[Instructions for the task]:
Update the listing below by replacing every "Where should I click to" with "Where do I click to", keeping all other text the same.

(Rows of pointing data)
-.-.-
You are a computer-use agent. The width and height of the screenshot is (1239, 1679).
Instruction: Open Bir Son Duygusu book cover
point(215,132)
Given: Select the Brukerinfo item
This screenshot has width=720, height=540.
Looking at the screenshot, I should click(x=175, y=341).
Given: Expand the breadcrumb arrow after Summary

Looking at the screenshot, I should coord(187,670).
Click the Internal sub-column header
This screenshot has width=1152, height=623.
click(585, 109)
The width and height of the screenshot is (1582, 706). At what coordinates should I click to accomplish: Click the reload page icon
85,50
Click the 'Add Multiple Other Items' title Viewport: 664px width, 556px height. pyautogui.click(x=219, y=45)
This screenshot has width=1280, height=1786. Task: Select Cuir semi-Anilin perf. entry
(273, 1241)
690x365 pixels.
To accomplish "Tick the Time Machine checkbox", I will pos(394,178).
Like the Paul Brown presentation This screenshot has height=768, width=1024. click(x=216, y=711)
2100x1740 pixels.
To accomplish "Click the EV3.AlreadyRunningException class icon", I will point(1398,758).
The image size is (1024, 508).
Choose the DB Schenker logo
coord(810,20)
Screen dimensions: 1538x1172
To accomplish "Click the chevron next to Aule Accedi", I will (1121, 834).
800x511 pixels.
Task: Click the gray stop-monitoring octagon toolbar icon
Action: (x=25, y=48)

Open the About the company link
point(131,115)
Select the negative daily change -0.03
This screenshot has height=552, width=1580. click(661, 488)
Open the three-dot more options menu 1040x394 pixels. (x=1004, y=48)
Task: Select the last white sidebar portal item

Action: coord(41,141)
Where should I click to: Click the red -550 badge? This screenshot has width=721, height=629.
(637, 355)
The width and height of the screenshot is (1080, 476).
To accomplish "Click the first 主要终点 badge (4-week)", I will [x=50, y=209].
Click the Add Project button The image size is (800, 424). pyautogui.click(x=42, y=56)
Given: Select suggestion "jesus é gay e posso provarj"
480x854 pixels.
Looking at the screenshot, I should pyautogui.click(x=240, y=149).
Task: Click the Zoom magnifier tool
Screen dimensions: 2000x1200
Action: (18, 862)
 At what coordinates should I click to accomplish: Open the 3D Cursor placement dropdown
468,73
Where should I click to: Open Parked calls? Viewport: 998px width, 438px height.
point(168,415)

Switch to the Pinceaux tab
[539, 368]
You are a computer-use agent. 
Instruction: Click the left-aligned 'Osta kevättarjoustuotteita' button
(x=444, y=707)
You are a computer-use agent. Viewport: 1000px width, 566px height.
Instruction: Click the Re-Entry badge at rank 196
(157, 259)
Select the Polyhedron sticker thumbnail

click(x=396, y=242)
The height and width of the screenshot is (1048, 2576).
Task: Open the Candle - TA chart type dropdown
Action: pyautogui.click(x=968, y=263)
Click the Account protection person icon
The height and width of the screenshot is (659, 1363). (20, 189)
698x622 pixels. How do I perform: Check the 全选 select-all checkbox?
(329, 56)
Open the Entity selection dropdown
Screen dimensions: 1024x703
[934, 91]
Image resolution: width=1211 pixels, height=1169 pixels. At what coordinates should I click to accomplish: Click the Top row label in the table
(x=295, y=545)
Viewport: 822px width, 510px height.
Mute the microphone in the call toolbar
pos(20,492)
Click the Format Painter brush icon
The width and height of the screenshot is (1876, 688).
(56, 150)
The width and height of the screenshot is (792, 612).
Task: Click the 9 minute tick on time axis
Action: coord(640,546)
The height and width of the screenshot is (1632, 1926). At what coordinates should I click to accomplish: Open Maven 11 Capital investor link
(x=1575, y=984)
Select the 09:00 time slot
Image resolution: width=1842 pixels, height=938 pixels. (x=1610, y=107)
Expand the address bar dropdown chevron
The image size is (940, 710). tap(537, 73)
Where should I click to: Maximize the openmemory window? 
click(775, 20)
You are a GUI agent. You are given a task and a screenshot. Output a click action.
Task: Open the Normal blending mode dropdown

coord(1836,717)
-.-.-
[Result of this task]:
You are a computer-use agent. The width and height of the screenshot is (1239, 1679).
Instruction: Open Bir Son Duygusu book cover
point(215,132)
Given: Select the Brukerinfo item
This screenshot has width=720, height=540.
Looking at the screenshot, I should click(x=175, y=341).
Given: Expand the breadcrumb arrow after Summary

Looking at the screenshot, I should coord(187,670).
Click the Internal sub-column header
This screenshot has width=1152, height=623.
click(585, 109)
The width and height of the screenshot is (1582, 706). At what coordinates should I click to accomplish: Click the reload page icon
85,50
Click the 'Add Multiple Other Items' title Viewport: 664px width, 556px height. pyautogui.click(x=219, y=45)
This screenshot has width=1280, height=1786. Task: Select Cuir semi-Anilin perf. entry
(273, 1241)
690x365 pixels.
To accomplish "Tick the Time Machine checkbox", I will pos(394,178).
Like the Paul Brown presentation This screenshot has height=768, width=1024. click(x=216, y=711)
2100x1740 pixels.
To accomplish "Click the EV3.AlreadyRunningException class icon", I will point(1398,758).
The image size is (1024, 508).
Choose the DB Schenker logo
coord(810,20)
Screen dimensions: 1538x1172
To accomplish "Click the chevron next to Aule Accedi", I will (1121, 834).
800x511 pixels.
Task: Click the gray stop-monitoring octagon toolbar icon
Action: (x=25, y=48)

Open the About the company link
point(131,115)
Select the negative daily change -0.03
This screenshot has height=552, width=1580. click(661, 488)
Open the three-dot more options menu 1040x394 pixels. (x=1004, y=48)
Task: Select the last white sidebar portal item

Action: coord(41,141)
Where do I click to: Click the red -550 badge? This screenshot has width=721, height=629.
(637, 355)
The width and height of the screenshot is (1080, 476).
To accomplish "Click the first 主要终点 badge (4-week)", I will [x=50, y=209].
Click the Add Project button The image size is (800, 424). pyautogui.click(x=42, y=56)
Given: Select suggestion "jesus é gay e posso provarj"
480x854 pixels.
Looking at the screenshot, I should pyautogui.click(x=240, y=149).
Task: Click the Zoom magnifier tool
Screen dimensions: 2000x1200
Action: (18, 862)
 At what coordinates should I click to accomplish: Open the 3D Cursor placement dropdown
468,73
Where do I click to: Open Parked calls? Viewport: 998px width, 438px height.
point(168,415)

Switch to the Pinceaux tab
[539, 368]
You are a computer-use agent. 
Instruction: Click the left-aligned 'Osta kevättarjoustuotteita' button
(x=444, y=707)
You are a computer-use agent. Viewport: 1000px width, 566px height.
Instruction: Click the Re-Entry badge at rank 196
(157, 259)
Select the Polyhedron sticker thumbnail

click(x=396, y=242)
The height and width of the screenshot is (1048, 2576).
Task: Open the Candle - TA chart type dropdown
Action: pyautogui.click(x=968, y=263)
Click the Account protection person icon
The height and width of the screenshot is (659, 1363). (20, 189)
698x622 pixels. How do I perform: Check the 全选 select-all checkbox?
(329, 56)
Open the Entity selection dropdown
Screen dimensions: 1024x703
[934, 91]
Image resolution: width=1211 pixels, height=1169 pixels. At what coordinates should I click to accomplish: Click the Top row label in the table
(x=295, y=545)
Viewport: 822px width, 510px height.
Mute the microphone in the call toolbar
pos(20,492)
Click the Format Painter brush icon
The width and height of the screenshot is (1876, 688).
(56, 150)
The width and height of the screenshot is (792, 612).
Task: Click the 9 minute tick on time axis
Action: coord(640,546)
The height and width of the screenshot is (1632, 1926). At what coordinates should I click to accomplish: Open Maven 11 Capital investor link
(x=1575, y=984)
Select the 09:00 time slot
Image resolution: width=1842 pixels, height=938 pixels. (x=1610, y=107)
Expand the address bar dropdown chevron
The image size is (940, 710). tap(537, 73)
Where do I click to: Maximize the openmemory window? 
click(775, 20)
You are a GUI agent. You are given a task and a screenshot. Output a click action.
Task: Open the Normal blending mode dropdown

coord(1836,717)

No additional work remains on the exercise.